Four tips on what to say when you need to say something and there's nothing that needs to be said:

1) Understand that you are doing the other person a favor by "breaking the ice" and engaging in small talk. In the sorts of circumstances in which small talk is called for, both parties are seeking to engage in some sort of social interaction. Just about everyone feels awkward doing this. The odds are good that the other party to the conversation will feel gratitude to you for taking a chance at getting the conversational ball rolling;

2) Make your first move with your second move already planned. For example, you could ask "Do you have vacation plans this summer?" You should be prepared to discuss your own vacation plans in the event that the other party responds by saying "No, I don't" or "No, do you?";

3) The ideal thing is to get the other person talking because as he or she talks he or she will become more comfortable. So don't ask questions for which it is likely that you will be required to employ your Step Two. Most people have something to say about vacations, so asking about vacations is a good conversation starter. Asking about classical music is not a good bet unless you pick us some clue that the other party to the conversation has an interest in it;

4) Be a little bold. There are good reasons why the conventional wisdom is to avoid discussions of religion and politics. But you want to avoid the cliché of commenting on the weather if at all possible. Talk about an experience that you had recently that was a bit out of the ordinary or express an opinion that is not likely to offend anyone but which is a little off-center. Small-talk conversations are not the place for truly bold statements. But it usually takes a statement with at least a little bit of life to get them started.

## Task prompt
Write out the passage of the small-talk tips starting at "4) Be a little" and ending at "get them started.", word for word.

## Given material

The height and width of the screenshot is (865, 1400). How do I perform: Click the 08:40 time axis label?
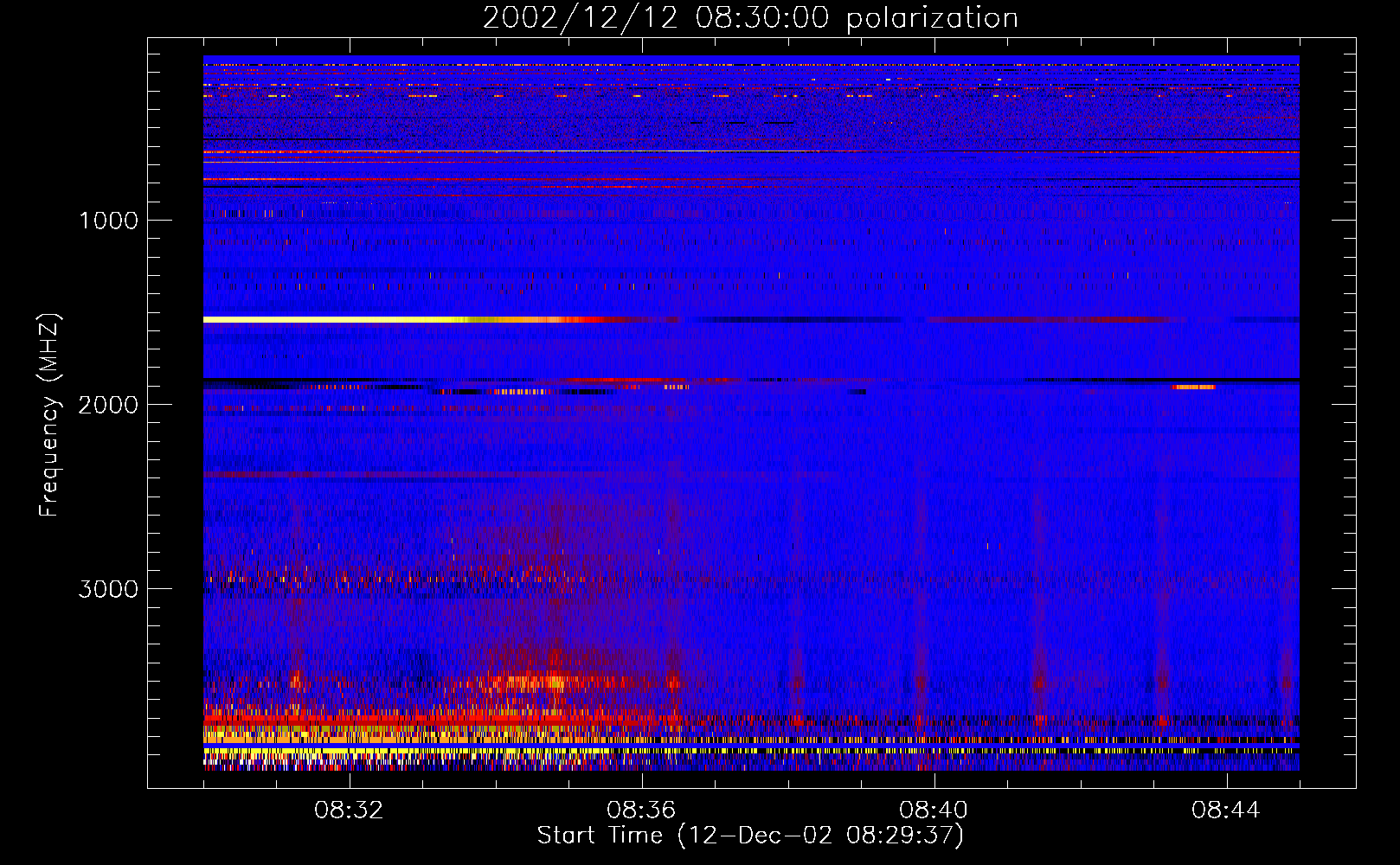(934, 811)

## Correct answer
4) Be a little bold. There are good reasons why the conventional wisdom is to avoid discussions of religion and politics. But you want to avoid the cliché of commenting on the weather if at all possible. Talk about an experience that you had recently that was a bit out of the ordinary or express an opinion that is not likely to offend anyone but which is a little off-center. Small-talk conversations are not the place for truly bold statements. But it usually takes a statement with at least a little bit of life to get them started.